It only took 45 minutes of delightful football from Luka Modric at Old Trafford for the newspapers to suggest a hypothetical return of the Croatian to the Premier League. According to the reports, the midfielder would like a transfer to Manchester United, and Sir Alex Ferguson would happily make some room for the man that knocked the Red Devils out of the Champions League but it begs the question; is Luka Modric what Manchester United need?
First of all, we need to stop for a second and analyse the squad needs. United have a relatively solid back-four, with two established full-backs and enough choice between experience – Vidic, Ferdinand – and youth – Evans, Jones, Smalling – at the heart of the defence.
The attacking line is the envy any other team in the world. There are not many clubs with two world-class strikers like Van Persie and Rooney, guaranteeing goals, technique and experience to face big games. Welbeck provides hard work in the battle with the opponent’s centre-back and alternatives in the playing style. And, if everything goes wrong and they have one of those days when the ball just will not get in, there is a certain Mexican guy on the bench with a relative ability to be in the right place at the right time.
If we get down to the midfield, there is not much to improve at the back and front lines. Discarding Ryan Giggs and Paul Scholes, for obvious reasons, when planning the future of the squad, we can say United’s wings, although improvable, provide choice with Nani, Young and Valencia. The centre midfielders mainly offer muscle and tactical sense in the shape of Carrick, Jones again or even Anderson, with the hopes put in Tom Cleverley as the man to enlighten the team in times of creative darkness.
But it is hard to give a quick, convinced and doubtless answer to the question ‘Who is Manchester United playmaker’? With Scholes in the twilight of his career and Cleverley still developing, Luka Modric could be the answer to the question. He is 27, what could invite to think he is close to the peak of his career, and proved at White Hart Lane he can make a team dance to the rhythm he plays at.
Modric, however, has failed in many occasions this season to show the passing skills, long-range shooting accuracy and creativity displayed at Tottenham. Some would say he lacked of opportunities with Mourinho, but numbers can argue with that. He has featured in 23 league games this season, having played 1472 minutes. More than Kedhira, Benzema or Higuain, to give examples of players with an active contribution this season.

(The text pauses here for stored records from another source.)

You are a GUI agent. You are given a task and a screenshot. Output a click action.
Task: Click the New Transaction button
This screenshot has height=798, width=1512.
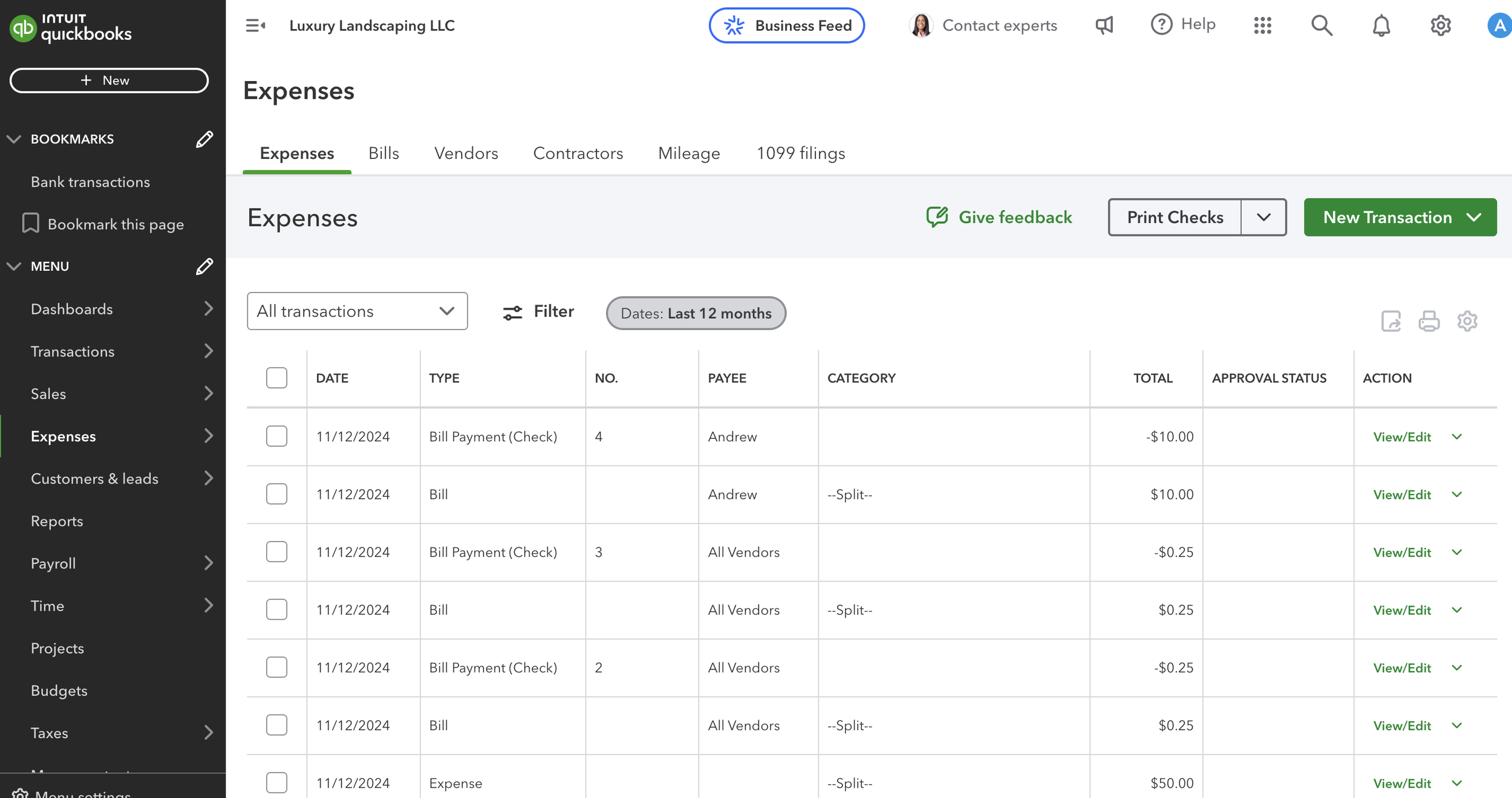point(1387,217)
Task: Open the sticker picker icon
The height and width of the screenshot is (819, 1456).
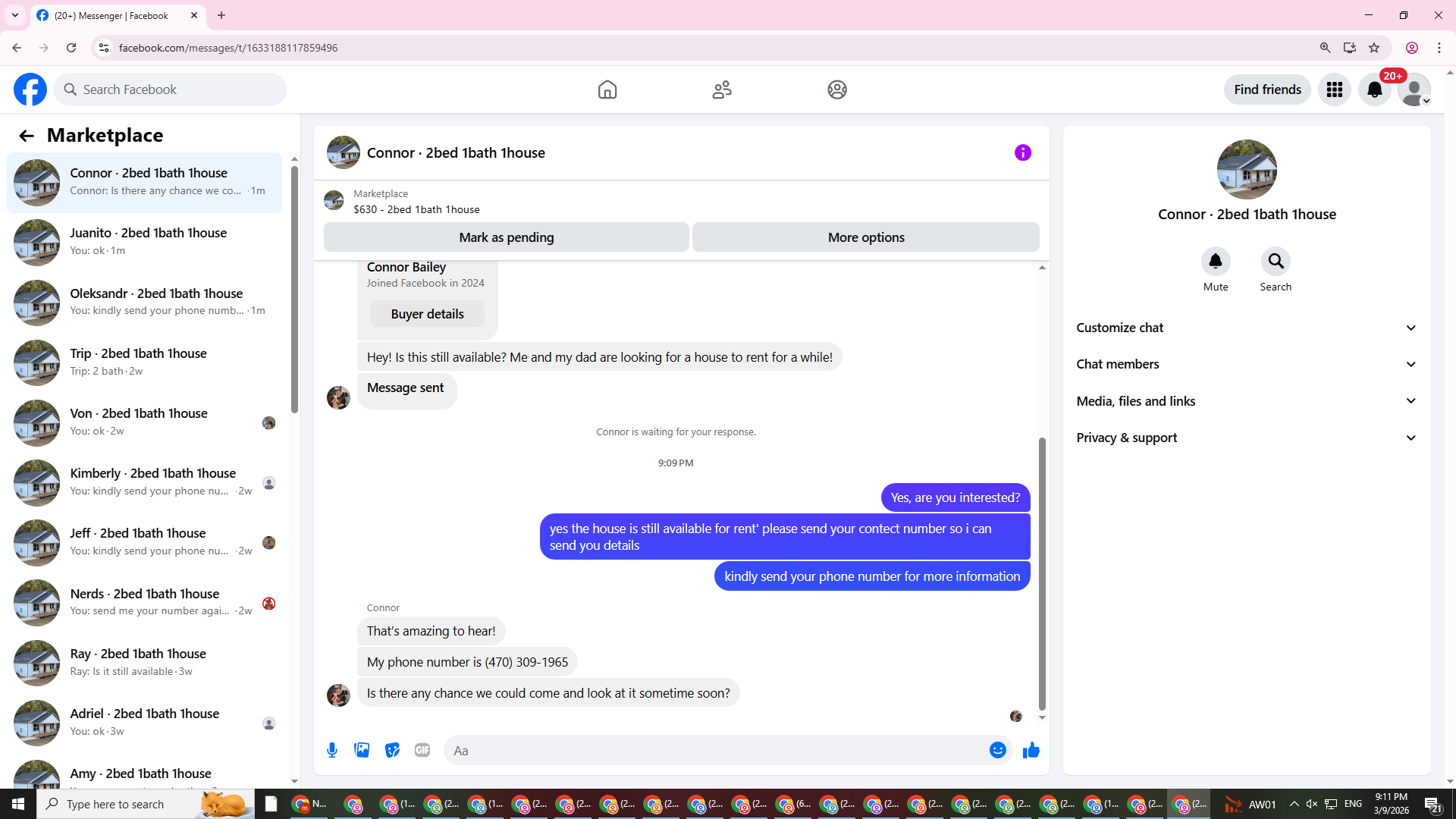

The Croatian, then, has lacked of consistency and first-team football. Tottenham used to play around him, and now he has to get used to start one game and see another three from the bench, playing maybe a few minutes in the second half. Mourinho gave a chance to several non-regular starters against Barcelona in La Liga (he was resting players ahead of Old Trafford’s clash) and Modric made the most of it, earning the right to be the plan B against Manchester United. The plan B was indeed needed against United and he responded as everyone know by now.
Since then, he has been gaining responsibility and the game against Mallorca last weekend left another 30-yard rocket and another fine passing display. It remains uncertain whether these performances are just a spot in the middle of a mediocre season, or the beginnings of an extraordinary player that needed time to settle.
If Luka Modric is really keen on returning to the Premier League, Manchester United should, at least, tempt Real with an offer. It could be an expensive transfer and other options in the market should be contemplated, but the Spaniards would not sell him for as much as they signed him (over £30 million) and the Balkan talent has definitely not forgotten how to play.